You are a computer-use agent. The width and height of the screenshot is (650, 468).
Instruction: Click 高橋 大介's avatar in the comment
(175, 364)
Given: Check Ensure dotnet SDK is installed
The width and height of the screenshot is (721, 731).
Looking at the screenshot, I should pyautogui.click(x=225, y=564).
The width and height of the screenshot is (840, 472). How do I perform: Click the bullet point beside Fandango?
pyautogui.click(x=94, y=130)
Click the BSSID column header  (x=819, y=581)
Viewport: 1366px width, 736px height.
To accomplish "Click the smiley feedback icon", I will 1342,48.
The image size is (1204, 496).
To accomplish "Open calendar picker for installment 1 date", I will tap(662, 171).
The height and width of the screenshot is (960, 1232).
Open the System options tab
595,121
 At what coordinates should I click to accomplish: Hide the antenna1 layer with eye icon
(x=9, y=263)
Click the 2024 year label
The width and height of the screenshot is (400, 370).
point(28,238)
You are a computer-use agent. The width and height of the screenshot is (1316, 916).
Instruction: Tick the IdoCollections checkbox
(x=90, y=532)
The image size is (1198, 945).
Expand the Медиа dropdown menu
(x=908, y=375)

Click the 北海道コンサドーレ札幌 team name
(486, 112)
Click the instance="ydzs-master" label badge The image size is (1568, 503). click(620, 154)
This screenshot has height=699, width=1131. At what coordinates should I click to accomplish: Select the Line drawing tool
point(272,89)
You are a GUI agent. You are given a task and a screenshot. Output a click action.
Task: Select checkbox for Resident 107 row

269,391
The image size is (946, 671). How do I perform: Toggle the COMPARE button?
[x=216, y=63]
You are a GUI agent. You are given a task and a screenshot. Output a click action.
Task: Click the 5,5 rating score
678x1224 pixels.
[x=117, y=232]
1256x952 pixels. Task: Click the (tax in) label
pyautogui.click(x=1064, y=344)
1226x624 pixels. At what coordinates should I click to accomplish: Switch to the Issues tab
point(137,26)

- [PROBLEM TO WORK ON] How many of the lines above include the word "computer"? State that number and nothing else.

- [WRITTEN RESPONSE] 2